The Two-Speedlight Character Portrait

I’M GOING TO TRY TO EXPLAIN THIS as quickly as I shot it.

Here we go:

1. Put your subject in a chair, and back off with your lens. You don’t have to put them in a chair if you don’t want to. I just find it handy while I’m framing up a shot. It means they don’t wander around, and I have a constant point of reference. They’re also at least somewhat comfortable while I do all my plus and minus shenanigans. I can always lose the chair once I’m set.

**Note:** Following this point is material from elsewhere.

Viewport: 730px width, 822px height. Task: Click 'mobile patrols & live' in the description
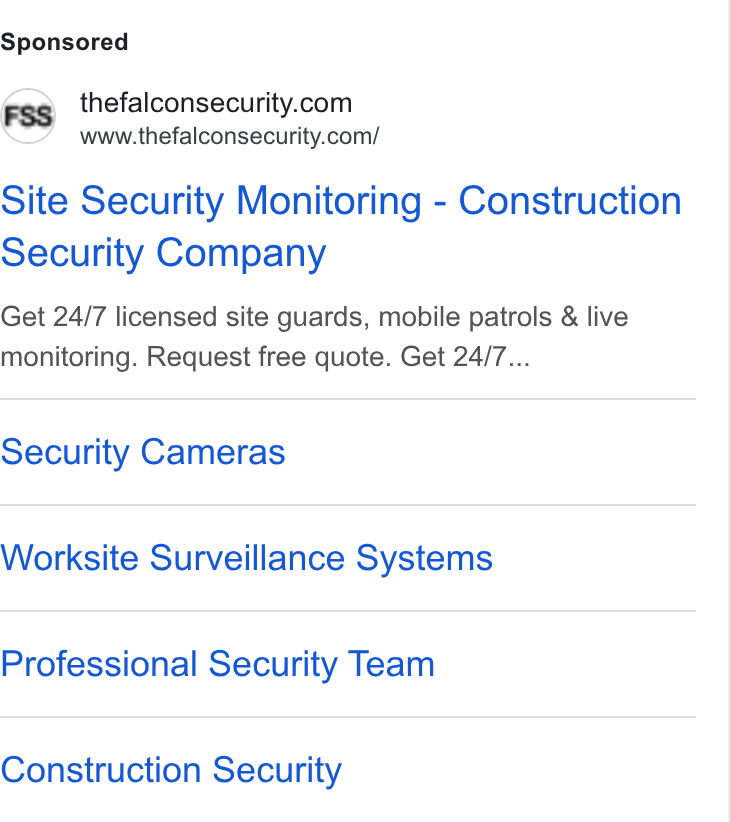[503, 317]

2. Put two lights on sticks: one to camera left for the subject’s face, and the other to camera right and slightly behind him for rim-light purposes. Take off the dome diffusers and zoom them to 200mm. Strap a Honl Speed Gobo to the camera side of that rim light so it doesn’t flare into your lens. Fire a test. The back light will be close to being okay, most likely, because you want to start with a bit of a hot rim and then back it off, power-wise, as the shot progresses. The main light will be too hot. With TTL, the first frame in a sidelight situation is almost always about a stop too hot. The camera’s not getting a lot of reflectance piped back into the lens and is looking into blackness. Without good information being fed to its little brain, the command to that unit will invariably be to power up ‘cause baby, it’s dark out there. You will almost always need to dial this light down. This frame above is 1/250th at f/5.6 with Group A, the main light, at −1.3 (told ya!) and the rim light at even-up 0.0.